──────── Extracted data ────────

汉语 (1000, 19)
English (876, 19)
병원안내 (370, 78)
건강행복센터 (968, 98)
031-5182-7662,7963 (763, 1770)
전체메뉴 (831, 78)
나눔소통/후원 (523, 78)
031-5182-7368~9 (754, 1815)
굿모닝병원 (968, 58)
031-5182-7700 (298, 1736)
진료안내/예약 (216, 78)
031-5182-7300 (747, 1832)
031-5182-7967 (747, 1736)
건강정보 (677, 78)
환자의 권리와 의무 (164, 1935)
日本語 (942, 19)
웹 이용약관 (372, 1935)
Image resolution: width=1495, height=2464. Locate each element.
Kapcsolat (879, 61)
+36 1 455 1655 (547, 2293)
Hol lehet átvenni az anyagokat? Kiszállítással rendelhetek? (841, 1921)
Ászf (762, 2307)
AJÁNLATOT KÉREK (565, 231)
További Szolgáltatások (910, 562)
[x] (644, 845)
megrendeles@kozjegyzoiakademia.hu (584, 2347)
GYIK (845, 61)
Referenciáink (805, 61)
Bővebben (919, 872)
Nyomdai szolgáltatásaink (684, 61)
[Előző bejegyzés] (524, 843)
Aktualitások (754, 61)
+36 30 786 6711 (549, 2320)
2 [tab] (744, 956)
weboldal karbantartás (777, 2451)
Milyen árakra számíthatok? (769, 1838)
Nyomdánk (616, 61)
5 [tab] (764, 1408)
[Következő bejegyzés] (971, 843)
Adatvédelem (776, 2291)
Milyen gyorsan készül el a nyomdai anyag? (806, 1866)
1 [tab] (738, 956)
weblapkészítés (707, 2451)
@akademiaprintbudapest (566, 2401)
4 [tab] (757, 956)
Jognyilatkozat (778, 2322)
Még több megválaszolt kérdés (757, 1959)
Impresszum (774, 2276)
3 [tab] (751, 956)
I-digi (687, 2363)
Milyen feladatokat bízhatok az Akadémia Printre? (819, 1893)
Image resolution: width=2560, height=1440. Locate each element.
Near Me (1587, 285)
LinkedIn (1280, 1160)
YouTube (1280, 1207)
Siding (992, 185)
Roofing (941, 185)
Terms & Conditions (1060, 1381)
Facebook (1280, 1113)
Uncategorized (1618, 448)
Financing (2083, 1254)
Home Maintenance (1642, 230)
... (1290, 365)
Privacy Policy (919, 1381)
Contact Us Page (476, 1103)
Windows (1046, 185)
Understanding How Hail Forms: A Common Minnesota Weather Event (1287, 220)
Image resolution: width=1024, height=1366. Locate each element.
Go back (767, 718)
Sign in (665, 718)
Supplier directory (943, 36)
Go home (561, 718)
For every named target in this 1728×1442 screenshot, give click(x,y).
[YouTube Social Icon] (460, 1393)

────────

▶ [What the exercise asks]: Working from the material above, restate word for word the lines between the line with "Még több megválaszolt kérdés (757, 1959)" and the line with "Windows (1046, 185)", both included, and only those.

▶ [The completed task]:
Még több megválaszolt kérdés (757, 1959)
Impresszum (774, 2276)
3 [tab] (751, 956)
I-digi (687, 2363)
Milyen feladatokat bízhatok az Akadémia Printre? (819, 1893)
Image resolution: width=2560, height=1440. Locate each element.
Near Me (1587, 285)
LinkedIn (1280, 1160)
YouTube (1280, 1207)
Siding (992, 185)
Roofing (941, 185)
Terms & Conditions (1060, 1381)
Facebook (1280, 1113)
Uncategorized (1618, 448)
Financing (2083, 1254)
Home Maintenance (1642, 230)
... (1290, 365)
Privacy Policy (919, 1381)
Contact Us Page (476, 1103)
Windows (1046, 185)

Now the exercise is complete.